• Texte fourni
━━━━━━

Ce même seigneur fut commis pour porter l'oriflamme de SaintDenis l'an 1372, et reçut cet étendard des mains de Charles V.

Ce fut également à Pierre de Villiers, devenu conseiller et chambellan du Roi, lieutenant général de Basse-Normandie et grandmaître de l'hôtel de France, que le roi Charles VI donna en garde l'oriflamme. Il la porta dans les guerres de Flandre. Cet illustre seigneur se rendit recommandable sous les règnes des rois Jean, Charles V et Charles VI, par les grands emplois qu'il remplit avec dévouement et loyauté sous ces différents monarques (1).

Nous ne pouvons en dire autant de Jean de Villiers, seigneur de l'Isle-Adam, fils de Pierre IIe du nom.

━━━━━━

• Enregistrements fournis
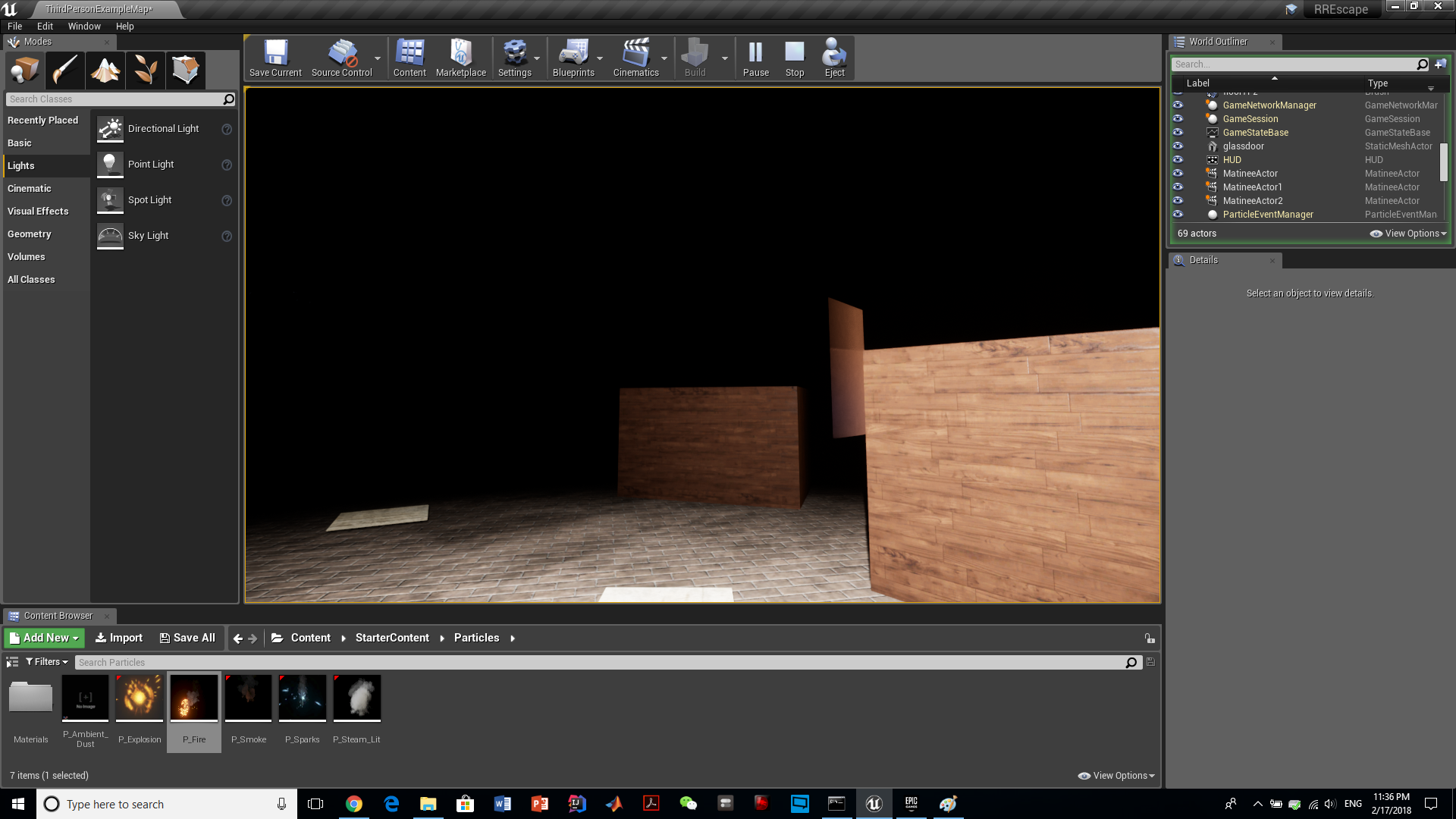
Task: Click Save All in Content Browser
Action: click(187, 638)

━━━━━━

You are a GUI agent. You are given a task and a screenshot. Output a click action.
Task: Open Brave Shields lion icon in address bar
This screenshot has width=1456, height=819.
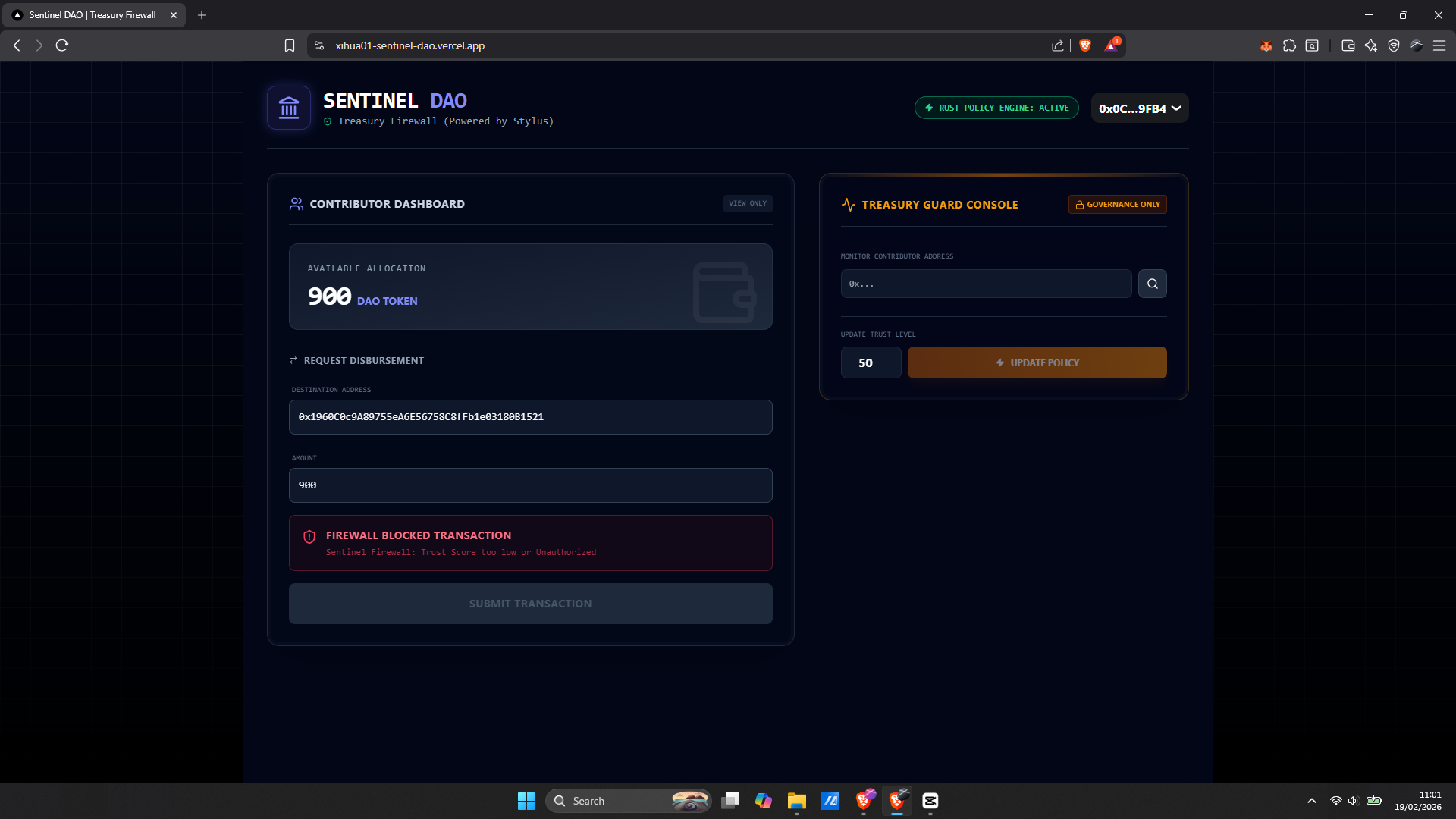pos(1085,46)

━━━━━━

• Consignes
[1] Recopiez le texte sur Pierre de Villiers depuis « Ce fut également » jusqu'à « différents monarques (1). », en remplaçant « loyauté » par « fidélité ».
[2] Expliquez, en vous appuyant sur le texte sur Pierre de Villiers, pourquoi ce seigneur se rendit recommandable sous les règnes des rois Jean, Charles V et Charles VI.

• Réponses rédigées
[1]
Ce fut également à Pierre de Villiers, devenu conseiller et chambellan du Roi, lieutenant général de Basse-Normandie et grandmaître de l'hôtel de France, que le roi Charles VI donna en garde l'oriflamme. Il la porta dans les guerres de Flandre. Cet illustre seigneur se rendit recommandable sous les règnes des rois Jean, Charles V et Charles VI, par les grands emplois qu'il remplit avec dévouement et fidélité sous ces différents monarques (1).

[2] Pierre de Villiers se rendit recommandable par les grands emplois qu'il remplit sous ces trois monarques. Il s'en acquitta avec dévouement et loyauté.